Alors qu’Apple s’apprête à lancer son service de streaming par abonnement, une étude Deloitte décrypte les paradoxes de ce business model.
Un business model apprécié par les entreprises
En quelques années, la distribution des services a opéré une mue intéressante. L’achat unique a laissé place aux abonnements récurrents. La popularité des services par abonnement à reconduction tacite, symbolisés par Netflix, n’est plus à démontrer. Ce business model est efficace car il réduit les frictions et minimise les interrogations des consommateurs. Avant de s’abonner, ils se posent les mêmes questions qu’à l’occasion de l’achat d’un produit : ils comparent l’intérêt du service à son prix. Une fois abonnés, la reconduction mensuelle passe généralement comme une lettre à la Poste auprès des consommateurs. Ils n’ont pas à estimer l’intérêt d’un achat à chaque produit consommé, qu’il s’agisse d’un film, d’une série ou d’un album de musique. Ils souscrivent une fois, puis consomment et reconduisent tous les mois sans se poser de question.

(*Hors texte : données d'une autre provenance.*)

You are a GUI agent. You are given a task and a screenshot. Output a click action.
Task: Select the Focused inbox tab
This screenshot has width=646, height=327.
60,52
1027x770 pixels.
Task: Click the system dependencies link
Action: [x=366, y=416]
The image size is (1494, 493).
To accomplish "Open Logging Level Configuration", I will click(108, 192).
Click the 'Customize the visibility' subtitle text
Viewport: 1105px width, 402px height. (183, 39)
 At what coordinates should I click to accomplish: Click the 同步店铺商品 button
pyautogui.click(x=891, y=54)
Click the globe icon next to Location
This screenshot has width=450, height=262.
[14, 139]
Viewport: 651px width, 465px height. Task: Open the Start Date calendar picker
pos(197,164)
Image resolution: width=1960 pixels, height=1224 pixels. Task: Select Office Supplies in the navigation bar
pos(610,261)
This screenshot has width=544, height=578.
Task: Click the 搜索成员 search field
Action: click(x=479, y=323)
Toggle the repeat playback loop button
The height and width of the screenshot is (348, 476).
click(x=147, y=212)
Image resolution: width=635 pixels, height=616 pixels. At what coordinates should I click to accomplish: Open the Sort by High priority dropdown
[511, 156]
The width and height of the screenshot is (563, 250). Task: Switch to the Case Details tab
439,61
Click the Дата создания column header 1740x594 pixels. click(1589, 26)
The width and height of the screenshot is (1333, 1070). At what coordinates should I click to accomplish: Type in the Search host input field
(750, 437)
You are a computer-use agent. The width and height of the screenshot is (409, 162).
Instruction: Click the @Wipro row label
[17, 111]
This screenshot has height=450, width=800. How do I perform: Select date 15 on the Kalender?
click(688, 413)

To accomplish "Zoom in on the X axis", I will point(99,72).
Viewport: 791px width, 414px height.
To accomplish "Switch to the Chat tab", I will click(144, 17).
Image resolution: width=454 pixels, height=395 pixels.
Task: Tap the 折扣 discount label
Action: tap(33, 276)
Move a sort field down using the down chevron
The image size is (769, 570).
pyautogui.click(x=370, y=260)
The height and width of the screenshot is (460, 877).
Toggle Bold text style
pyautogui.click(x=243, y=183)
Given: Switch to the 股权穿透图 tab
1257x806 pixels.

Ce business model, qui n’est pas si récent, est particulièrement populaire dans le divertissement, pour les événements sportifs (Canal+, BeIn Sport…), les séries et les films (Netflix, OCS, HBO, Canal+…). Les entreprises du numérique apprécient également la vente de services par abonnement, comme Google (G Suite), Microsoft (365) ou Adobe (Creative Cloud).
Le streaming vidéo et musical en plein essor
La treizième édition de l’étude Digital media trends de Deloitte fait justement le point sur la consommation des médias aux USA. On apprend notamment que pour la première fois, les abonnés à des offres en streaming (69%) sont plus nombreux que ceux ayant opté pour une chaîne de télévision payante (65%) Certains points sont plutôt favorables à l’industrie du divertissement :
- 43% des consommateurs ont à la fois un abonnement TV et streaming.
- 52% des personnes de la génération X (36-52 ans) sont dans ce cas.
- En moyenne, les abonnés souscrivent à 3 abonnements de streaming vidéo.
- 41% des répondants sont abonnés à un service de streaming musical.
- 60% des personnes de la génération Z (14-21 ans) sont dans ce cas.
La souscription à des abonnements pour consommer des médias s’est clairement imposée en quelques années. Les jeunes générations apprécient ce mode de consommation, basé sur la location plutôt que sur le titre de propriété, mais pas seulement : les représentants de la génération X, plus âgés mais également plus fortunés, sont de grands consommateurs d’abonnements TV et streaming.
La multiplicité des acteurs ne facilite pas la tâche des consommateurs
Certains points de l’étude sont en revanche plus négatifs. Voici les principaux points de friction relevés par Deloitte.
- Des publicités trop nombreuses : les consommateurs sont critiques envers les chaînes TV payantes qui diffusent de la publicité. Elles proposent, en moyenne, 20 minutes de publicité par heure ; selon les abonnés, 8 minutes de publicité par heure correspond à une proportion acceptable.
- Des contenus qui disparaissent : 57% des abonnés déclarent que des séries ou des films qu’ils apprécient disparaissent des plateformes de streaming. De plus en plus de studios retirent leurs contenus des plateformes pour lancer leurs propres services propriétaires, ce qui diminue l’intérêt de chaque inventaire.
- Des services de plus en plus nombreux : cette quête d’indépendance des studios et la montée en puissance de nouveaux acteurs poussent les consommateurs à opter pour plusieurs services s’ils souhaitent accéder à l’ensemble de leurs contenus préférés. 48% des répondants déclarent qu’il est difficile de s’y retrouver et 47% sont frustrés du nombre grandissant d’abonnements pour lesquels opter.
- Les données personnelles en question : les consommateurs transmettent de nombreuses données pour chaque abonnement (identité, données bancaires, habitudes de consommation…). La multiplicité des acteurs et des données recueillies fait craindre aux utilisateurs de potentielles fuites de données personnelles.
Le business model de l’abonnement a de nombreuses vertus pour les entreprises. À l’origine, les créateurs de contenus ont délégué la distribution à des plateformes spécialisées, moyennant des commissions relativement élevées. Ils se réapproprient aujourd’hui cette distribution, en lançant leurs propres plateformes propriétaires, tandis que d’autres acteurs tentent d’intégrer ce marché fructueux. Mais celui-ci n’est pas extensible à l’infini. Les consommateurs commencent à ressentir de la « subscription fatigue », de la lassitude face aux abonnements qui se multiplient (Kevin Westcott, vice chairman and U.S. Telecom and Media and Entertainment leader, Deloitte LLP).
C’est dans ce contexte ambigu qu’Apple annoncera ce soir ses nouveaux produits, lors de sa conférence It’s show time : on s’attend à une plateforme vidéo par abonnement (Netflix killer) et la souscription à des centaines de titres de presse via son service Apple News.